Forwarding using sFlow-RT describes how to set up and tear down sFlow streams using the sFlow-RT analytics engine. This is a simple way to direct a stream of sFlow to a desktop running sflowtool. For example, suppose sflowtool is running on host 10.0.0.30 and sFlow-RT is running on host 10.0.0.1, the following command would start a session:
curl -H "Content-Type:application/json" -X PUT --data '{"address":"10.0.0.30"}' \
http://10.0.0.1:8008/forwarding/sflowtool/json
and the following command would end the session:
curl -X DELETE http://10.0.0.1:8008/forwarding/sflowtool/json
Note: The sflow/sflow-rt Docker image is a convenient way to run sFlow-RT:
docker run -p 8008:8008 -p 6343:6343/udp sflow/sflow-rt

Tuesday, September 3, 2019

Forwarding using sFlow-RT

The diagrams show different two different configurations for sFlow monitoring:
  1. Without Forwarding Each sFlow agent is configured to stream sFlow telemetry to each of the analysis applications. This configuration is appropriate when a small number of applications is being used to continuously monitor performance. However, the overhead on the network and agents increases as additional analyzers are added. Often it is not possible to increase the number of analyzers since many embedded sFlow agents have limited resources and only support a small number of sFlow streams. In addition, the complexity of configuring each agent to add or remove an analysis application can be significant since agents may reside in Ethernet switches, routers, servers, hypervisors and applications on many different platforms from a variety of vendors.
  2. With Forwarding In this case all the agents are configured to send sFlow to a forwarding module which resends the data to the analysis applications. In this case analyzers can be added and removed simply by reconfiguring the forwarder without any changes required to the agent configurations.
There are many variations between these two extremes. Typically there will be one or two analyzers used for continuous monitoring and additional tools, like Wireshark, might be deployed for troubleshooting when the continuous monitoring tools detect anomalies.

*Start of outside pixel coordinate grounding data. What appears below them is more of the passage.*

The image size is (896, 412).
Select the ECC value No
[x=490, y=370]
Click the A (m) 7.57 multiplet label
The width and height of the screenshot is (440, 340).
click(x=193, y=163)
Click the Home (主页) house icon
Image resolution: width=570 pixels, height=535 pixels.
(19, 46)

This article will demonstrate how to forward sFlow using sFlow-RT.

Download and install and install the software and configure the sFlow agents to stream telemetry to the sFlow-RT instance.
The sFlow-RT status page, accessible on HTTP port 8008, can be used to verify that sFlow is being received from the agents. Click on the API option then click on the Open REST API Explorer button to access documentation on the sFlow-RT REST API.
The following REST API call creates a forwarding session, SessionA, directing a stream of sFlow to analyzer 10.0.0.30:
curl -H "Content-Type:application/json" -X PUT --data '{"address":"10.0.0.30"}' \
http://127.0.0.1:8008/forwarding/SessionA/json
Create a second session, SessionB, to a non-standard port, 7343:
curl -H "Content-Type:application/json" \
-X PUT --data '{"address":"10.0.0.30","port":7343}' \
http://127.0.0.1:8008/forwarding/SessionB/json
Create a third session, SessionC, to forward sFlow from selected agent, 10.0.0.254:
curl -H "Content-Type:application/json" \
-X PUT --data '{"address":"10.0.0.30","port":8343,"agents":["10.0.0.254"]}' \
http://127.0.0.1:8008/forwarding/SessionC/json
See the all forwarding sessions:
curl http://127.0.0.1:8008/forwarding/json
Delete forwarding session, SessionB:
curl -X DELETE http://127.0.0.1:8008/forwarding/SessionB/json
In addition, sFlow-RT supports the complex filtering and forwarding operations needed stream per-tenant views of the sFlow telemetry in a shared network, see Multi-tenant sFlow.
Finally, the streaming analytics capabilities of sFlow-RT can be used to simultaneously deliver metrics to time series databases (e.g. Prometheus and Grafana), send events to SIEM tools like Splunk or Logstash (e.g. Exporting events using syslog), and export flow data (e.g. sFlow to IPFIX/NetFlow) while also running embedded applications to visualize data, mitigate DDoS attacks, and optimize routing.